暖かい空気は軽いことから2階に逃げるし、逆に冷たい空気は重いことから1階に逃げるため、2階建ての場合その上下階の温度差を無くすためには強制的に空気を循環させるしかなくそのためには高価な空調システムが必要になりますからね。
✔️電気製品の弱点
高価な空調システムが驚くほど快適な暮らしをアシストしてくれることは疑いようのない事実だと思いますが、1台の冷暖房機器を動かしその空気を家全体に送る空調システムにも電化製品ならでは、の故障時どうなるのか?という弱点があります。
仮に真夏に機械が故障し修理をお願いするも「最短でも1週間はかかります」なんて言われた時には一体どうなるでしょうか。あるいは床下に設置した空調システムが大雨による床下浸水によってクソ暑い真夏に壊れようものならそしてその修理に「最短でも2週間はかかります」と言われた時に、一体どうなるでしょうか。
たとえ高性能住宅とはいえ、そんな環境のもとでは暮らすことは出来ないと思います。
そんなわけで個人的には冷暖房機器はそれぞれの部屋を個別で稼働させるエアコンで十分だと考えています。高性能であることが基準であれば、平屋にしておけばリビングのエアコンを日中太陽光発電によって発電される電気によって稼働しておくだけで、家全体に空気が行き届きどこで居ても快適に過ごしていただけるし、もしそのエアコンが故障した場合でも、それぞれの部屋に設置したエアコンを動かすようにすれば故障期間中も不快に感じることなく過ごしていただけますしね。もちろん、故障時の修理代に関してもそれなりに差が生じるでしょうしね。

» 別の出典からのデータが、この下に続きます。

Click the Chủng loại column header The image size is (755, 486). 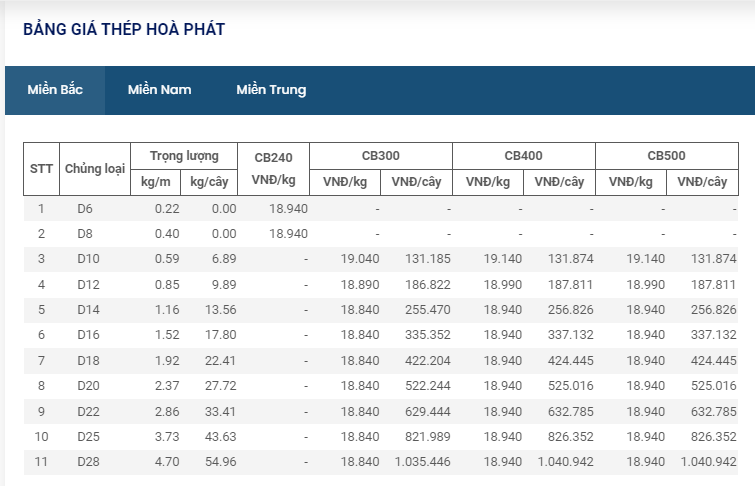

というわけで、これも平屋にすることの大きなメリットだと思うので、ぜひ参考にしていただけたらと思います。
あっ、そうそう。平屋にすることを「お金のかからない工夫」だと冒頭でお伝えさせていただきましたが、この理由は、平屋にすれば階段をはじめとした2階建てでは必要なものの多くがいらなくなり結果、面積が小さくなることで同じくらいかあるいは安く建てられるから、です。